Em janeiro de 2013, a agência classificadora de risco Fitch avaliava a empresa com nota ‘B’ e perspectiva estável, mas agora sua nota é ‘C’, e entre uma lista de seis avaliadas no setor, a Tonon é a quinta colocada. Situação que coloca o mercado em alerta para um eventual calote.
A reestruturação que está sendo negociada foi desenhada pela Tonon com a assessoria financeira do Blackstone Advisory Partners L.P. e dos escritórios de advocacia Davis Polk & Wardwell LLP e Felsberg Advogados, na esteira de uma crescente desvalorização dos bônus de sua dívida. Os bonds com vencimento em 2020 chegaram a perder a mais de 80% do seu valor de pico em julho de 2014, chegando a 13 centavos por dólar, com queda diária de 3%.

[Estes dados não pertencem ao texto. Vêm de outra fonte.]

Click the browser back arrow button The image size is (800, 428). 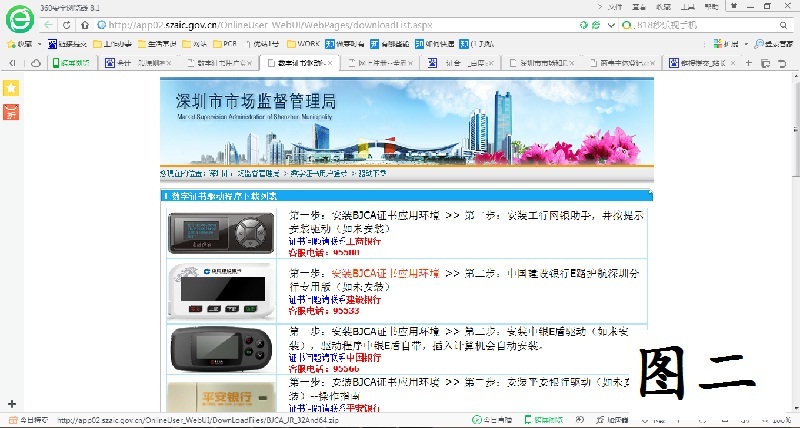coord(49,24)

Além disso, a Tonon está tentando obter junto a investidores institucionais e detentores de títulos um empréstimo no valor equivalente a US$ 70 milhões. A garantia dada pela empresa são os equipamentos e bens das usinas Santa Cândida (Bocaína-SP) e Vista Alegre (Maracaju-MS). Por esse empréstimo, com vencimento em 2019, os juros oferecidos são de 12% ao ano.

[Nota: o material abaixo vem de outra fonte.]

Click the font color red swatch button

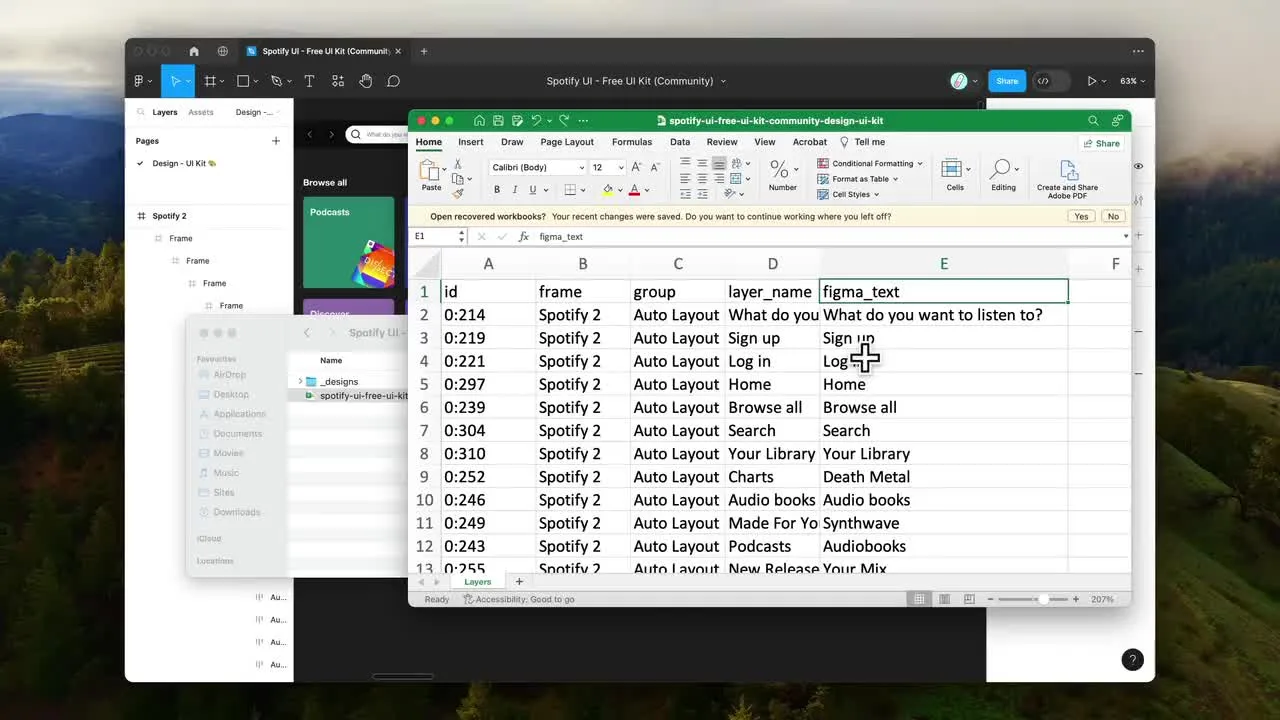[x=634, y=190]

Em maio de 2014, a Tonon captou US$ 230 milhões por meio de uma emissão de bônus. A taxa de juros oferecido foi de 10,5%. Esses títulos, com vencimento em 2024, tiveram como garantia os ativos da usina Paraíso Bioenergia (Brotas-SP). No entanto, um pagamento referente a esses bônus que deveria ter sido feito em 14 de maio ainda não foi acertado pela empresa, que tem 60 dias após a data para resolver a pendência.